*Aim*
Output every line of the data below unchanged, from the first line to the last.

-- Data in this exercise start --

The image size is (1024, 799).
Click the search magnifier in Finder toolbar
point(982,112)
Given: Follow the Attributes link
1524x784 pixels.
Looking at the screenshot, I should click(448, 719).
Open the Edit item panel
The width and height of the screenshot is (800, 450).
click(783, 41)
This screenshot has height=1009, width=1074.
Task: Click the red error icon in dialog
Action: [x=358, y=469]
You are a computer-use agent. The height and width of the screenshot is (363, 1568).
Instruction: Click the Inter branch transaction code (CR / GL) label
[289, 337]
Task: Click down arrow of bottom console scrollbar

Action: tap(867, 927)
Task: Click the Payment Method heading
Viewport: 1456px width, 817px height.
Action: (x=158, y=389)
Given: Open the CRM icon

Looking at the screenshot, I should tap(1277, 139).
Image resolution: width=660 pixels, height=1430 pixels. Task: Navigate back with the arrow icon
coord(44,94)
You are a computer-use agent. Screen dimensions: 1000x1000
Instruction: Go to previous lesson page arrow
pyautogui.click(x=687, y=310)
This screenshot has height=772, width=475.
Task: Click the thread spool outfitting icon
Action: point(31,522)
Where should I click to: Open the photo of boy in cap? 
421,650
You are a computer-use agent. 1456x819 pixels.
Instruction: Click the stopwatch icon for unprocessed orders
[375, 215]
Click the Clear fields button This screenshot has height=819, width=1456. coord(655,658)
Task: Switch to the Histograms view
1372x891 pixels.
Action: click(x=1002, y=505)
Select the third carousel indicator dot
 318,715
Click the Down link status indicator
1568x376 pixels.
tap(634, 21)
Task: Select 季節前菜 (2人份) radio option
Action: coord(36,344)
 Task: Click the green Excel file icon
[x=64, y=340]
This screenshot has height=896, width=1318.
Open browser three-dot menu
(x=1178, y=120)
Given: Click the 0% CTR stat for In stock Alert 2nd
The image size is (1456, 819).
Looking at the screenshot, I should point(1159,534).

-- Data in this exercise end --

*Answer to this exercise*
The image size is (1024, 799).
Click the search magnifier in Finder toolbar
point(982,112)
Given: Follow the Attributes link
1524x784 pixels.
Looking at the screenshot, I should click(448, 719).
Open the Edit item panel
The width and height of the screenshot is (800, 450).
click(783, 41)
This screenshot has height=1009, width=1074.
Task: Click the red error icon in dialog
Action: [x=358, y=469]
You are a computer-use agent. The height and width of the screenshot is (363, 1568).
Instruction: Click the Inter branch transaction code (CR / GL) label
[289, 337]
Task: Click down arrow of bottom console scrollbar

Action: tap(867, 927)
Task: Click the Payment Method heading
Viewport: 1456px width, 817px height.
Action: (x=158, y=389)
Given: Open the CRM icon

Looking at the screenshot, I should tap(1277, 139).
Image resolution: width=660 pixels, height=1430 pixels. Task: Navigate back with the arrow icon
coord(44,94)
You are a computer-use agent. Screen dimensions: 1000x1000
Instruction: Go to previous lesson page arrow
pyautogui.click(x=687, y=310)
This screenshot has height=772, width=475.
Task: Click the thread spool outfitting icon
Action: point(31,522)
Where should I click to: Open the photo of boy in cap? 
421,650
You are a computer-use agent. 1456x819 pixels.
Instruction: Click the stopwatch icon for unprocessed orders
[375, 215]
Click the Clear fields button This screenshot has height=819, width=1456. coord(655,658)
Task: Switch to the Histograms view
1372x891 pixels.
Action: click(x=1002, y=505)
Select the third carousel indicator dot
 318,715
Click the Down link status indicator
1568x376 pixels.
tap(634, 21)
Task: Select 季節前菜 (2人份) radio option
Action: coord(36,344)
 Task: Click the green Excel file icon
[x=64, y=340]
This screenshot has height=896, width=1318.
Open browser three-dot menu
(x=1178, y=120)
Given: Click the 0% CTR stat for In stock Alert 2nd
The image size is (1456, 819).
Looking at the screenshot, I should point(1159,534).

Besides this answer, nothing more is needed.